▶ **Problem to work on**:
Render each line of the entries below as a string in a single JSON list, one string per line, leaving out blank lines.

▶ **Source material**:
:::
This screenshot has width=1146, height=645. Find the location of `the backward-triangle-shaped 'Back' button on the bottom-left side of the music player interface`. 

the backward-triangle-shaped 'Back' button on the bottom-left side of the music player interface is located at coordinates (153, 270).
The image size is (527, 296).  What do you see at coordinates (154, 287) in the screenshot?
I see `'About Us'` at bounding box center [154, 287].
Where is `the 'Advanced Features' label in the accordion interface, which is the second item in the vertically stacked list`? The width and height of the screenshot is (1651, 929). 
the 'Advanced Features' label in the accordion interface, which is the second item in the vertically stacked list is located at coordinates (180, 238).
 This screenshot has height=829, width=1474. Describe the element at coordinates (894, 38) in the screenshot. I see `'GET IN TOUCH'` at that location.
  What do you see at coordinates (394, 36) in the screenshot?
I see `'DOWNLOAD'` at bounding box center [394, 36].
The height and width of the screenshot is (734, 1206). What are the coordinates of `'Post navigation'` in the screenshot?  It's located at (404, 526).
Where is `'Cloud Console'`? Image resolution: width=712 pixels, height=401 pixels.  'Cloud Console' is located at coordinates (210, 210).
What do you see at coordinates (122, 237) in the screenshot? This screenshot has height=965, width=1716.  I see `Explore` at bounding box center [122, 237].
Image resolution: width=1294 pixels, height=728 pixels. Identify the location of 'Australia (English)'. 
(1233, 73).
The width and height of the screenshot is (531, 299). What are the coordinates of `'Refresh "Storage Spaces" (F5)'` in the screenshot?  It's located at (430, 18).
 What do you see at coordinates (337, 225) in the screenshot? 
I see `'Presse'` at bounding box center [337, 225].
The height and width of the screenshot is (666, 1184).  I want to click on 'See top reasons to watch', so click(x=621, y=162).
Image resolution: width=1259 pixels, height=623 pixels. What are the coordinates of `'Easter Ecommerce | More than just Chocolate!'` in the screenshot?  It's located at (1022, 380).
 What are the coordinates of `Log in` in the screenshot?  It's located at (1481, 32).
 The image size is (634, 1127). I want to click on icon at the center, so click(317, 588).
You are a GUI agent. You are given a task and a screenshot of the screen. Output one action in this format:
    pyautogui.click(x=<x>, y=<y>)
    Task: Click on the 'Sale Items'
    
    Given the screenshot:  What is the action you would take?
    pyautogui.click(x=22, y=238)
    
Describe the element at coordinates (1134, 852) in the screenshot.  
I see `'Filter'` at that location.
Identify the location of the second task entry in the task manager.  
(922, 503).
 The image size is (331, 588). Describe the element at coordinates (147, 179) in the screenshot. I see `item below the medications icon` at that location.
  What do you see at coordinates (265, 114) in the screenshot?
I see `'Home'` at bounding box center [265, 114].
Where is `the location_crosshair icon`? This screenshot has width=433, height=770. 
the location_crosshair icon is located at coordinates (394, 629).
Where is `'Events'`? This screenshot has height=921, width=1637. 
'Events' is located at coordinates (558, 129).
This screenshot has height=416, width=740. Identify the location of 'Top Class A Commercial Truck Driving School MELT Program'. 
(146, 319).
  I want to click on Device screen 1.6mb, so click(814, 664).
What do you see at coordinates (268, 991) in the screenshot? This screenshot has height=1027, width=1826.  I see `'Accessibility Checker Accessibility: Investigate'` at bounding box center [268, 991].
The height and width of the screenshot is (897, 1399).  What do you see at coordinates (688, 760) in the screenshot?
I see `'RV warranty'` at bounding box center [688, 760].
:::
▶ **Answer**:
[
  "This screenshot has width=1146, height=645. Find the location of `the backward-triangle-shaped 'Back' button on the bottom-left side of the music player interface`. ",
  "the backward-triangle-shaped 'Back' button on the bottom-left side of the music player interface is located at coordinates (153, 270).",
  "The image size is (527, 296).  What do you see at coordinates (154, 287) in the screenshot?",
  "I see `'About Us'` at bounding box center [154, 287].",
  "Where is `the 'Advanced Features' label in the accordion interface, which is the second item in the vertically stacked list`? The width and height of the screenshot is (1651, 929). ",
  "the 'Advanced Features' label in the accordion interface, which is the second item in the vertically stacked list is located at coordinates (180, 238).",
  " This screenshot has height=829, width=1474. Describe the element at coordinates (894, 38) in the screenshot. I see `'GET IN TOUCH'` at that location.",
  "  What do you see at coordinates (394, 36) in the screenshot?",
  "I see `'DOWNLOAD'` at bounding box center [394, 36].",
  "The height and width of the screenshot is (734, 1206). What are the coordinates of `'Post navigation'` in the screenshot?  It's located at (404, 526).",
  "Where is `'Cloud Console'`? Image resolution: width=712 pixels, height=401 pixels.  'Cloud Console' is located at coordinates (210, 210).",
  "What do you see at coordinates (122, 237) in the screenshot? This screenshot has height=965, width=1716.  I see `Explore` at bounding box center [122, 237].",
  "Image resolution: width=1294 pixels, height=728 pixels. Identify the location of 'Australia (English)'. ",
  "(1233, 73).",
  "The width and height of the screenshot is (531, 299). What are the coordinates of `'Refresh \"Storage Spaces\" (F5)'` in the screenshot?  It's located at (430, 18).",
  " What do you see at coordinates (337, 225) in the screenshot? ",
  "I see `'Presse'` at bounding box center [337, 225].",
  "The height and width of the screenshot is (666, 1184).  I want to click on 'See top reasons to watch', so click(x=621, y=162).",
  "Image resolution: width=1259 pixels, height=623 pixels. What are the coordinates of `'Easter Ecommerce | More than just Chocolate!'` in the screenshot?  It's located at (1022, 380).",
  " What are the coordinates of `Log in` in the screenshot?  It's located at (1481, 32).",
  " The image size is (634, 1127). I want to click on icon at the center, so click(317, 588).",
  "You are a GUI agent. You are given a task and a screenshot of the screen. Output one action in this format:",
  "    pyautogui.click(x=<x>, y=<y>)",
  "    Task: Click on the 'Sale Items'",
  "    Given the screenshot:  What is the action you would take?",
  "    pyautogui.click(x=22, y=238)",
  "Describe the element at coordinates (1134, 852) in the screenshot.  ",
  "I see `'Filter'` at that location.",
  "Identify the location of the second task entry in the task manager.  ",
  "(922, 503).",
  " The image size is (331, 588). Describe the element at coordinates (147, 179) in the screenshot. I see `item below the medications icon` at that location.",
  "  What do you see at coordinates (265, 114) in the screenshot?",
  "I see `'Home'` at bounding box center [265, 114].",
  "Where is `the location_crosshair icon`? This screenshot has width=433, height=770. ",
  "the location_crosshair icon is located at coordinates (394, 629).",
  "Where is `'Events'`? This screenshot has height=921, width=1637. ",
  "'Events' is located at coordinates (558, 129).",
  "This screenshot has height=416, width=740. Identify the location of 'Top Class A Commercial Truck Driving School MELT Program'. ",
  "(146, 319).",
  "  I want to click on Device screen 1.6mb, so click(814, 664).",
  "What do you see at coordinates (268, 991) in the screenshot? This screenshot has height=1027, width=1826.  I see `'Accessibility Checker Accessibility: Investigate'` at bounding box center [268, 991].",
  "The height and width of the screenshot is (897, 1399).  What do you see at coordinates (688, 760) in the screenshot?",
  "I see `'RV warranty'` at bounding box center [688, 760]."
]